▶ **Written instruction**
Render as a JSON list of strings the lines of the records below from the line containing "Click the Operating pressure label" through the end of the records, both included, with one string per line. Leave out blank lines and omit the pictures.

▶ **Given information**
__________

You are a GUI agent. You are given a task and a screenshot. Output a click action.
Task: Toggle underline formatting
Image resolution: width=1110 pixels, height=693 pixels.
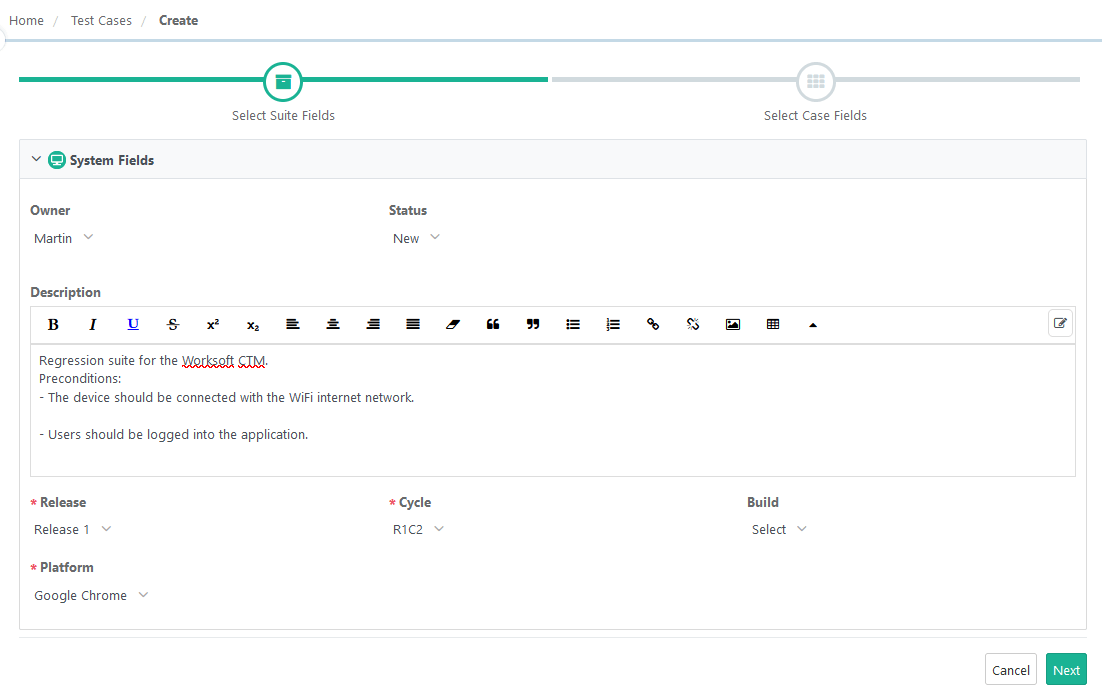pyautogui.click(x=133, y=325)
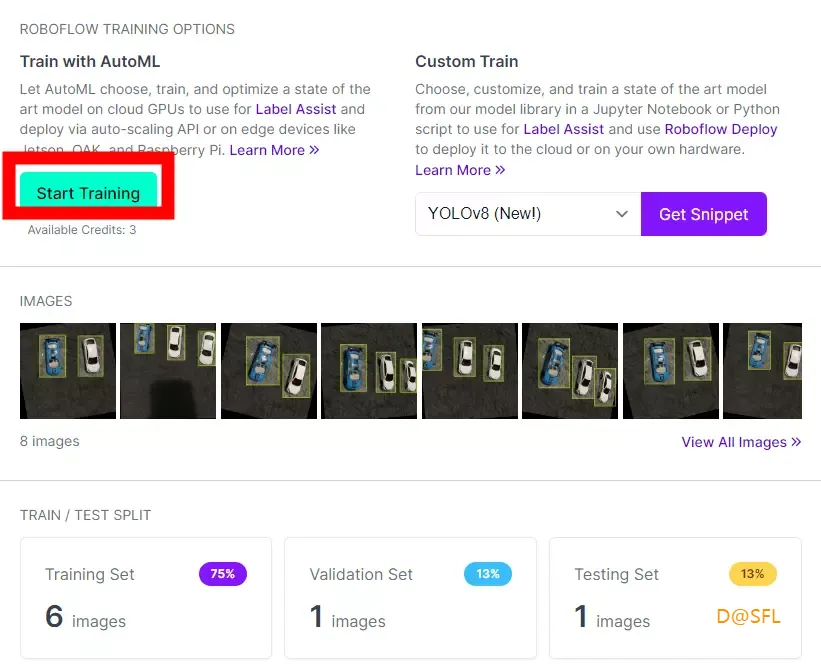Click the dropdown chevron beside YOLOv8
Viewport: 821px width, 672px height.
click(622, 214)
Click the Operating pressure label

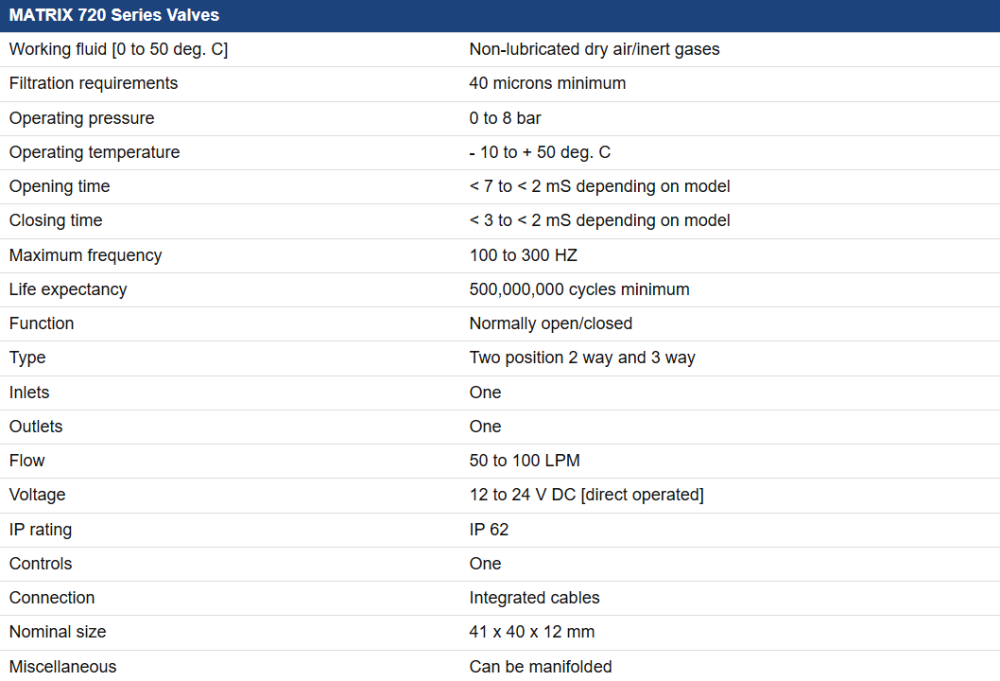pyautogui.click(x=82, y=118)
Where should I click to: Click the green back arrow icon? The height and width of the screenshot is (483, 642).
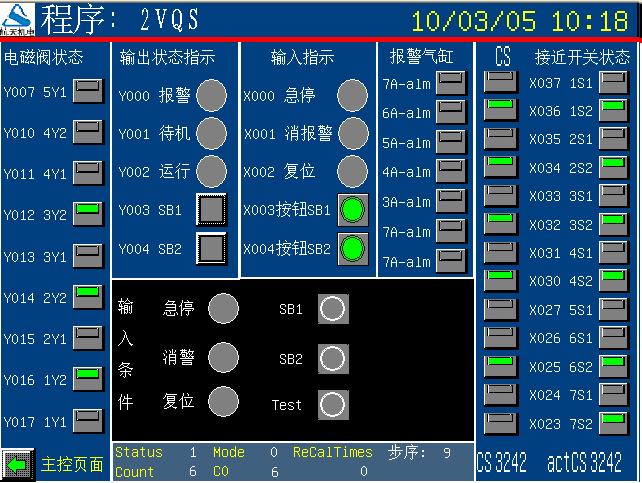(x=17, y=465)
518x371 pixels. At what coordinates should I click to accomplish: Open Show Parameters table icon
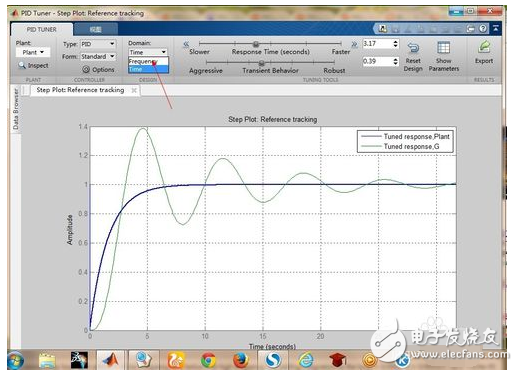click(x=444, y=48)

__________

▶ **Answer in full**
[
  "Click the Operating pressure label",
  "pyautogui.click(x=82, y=118)",
  "Where should I click to: Click the green back arrow icon? The height and width of the screenshot is (483, 642).",
  "(x=17, y=465)",
  "518x371 pixels. At what coordinates should I click to accomplish: Open Show Parameters table icon",
  "click(x=444, y=48)"
]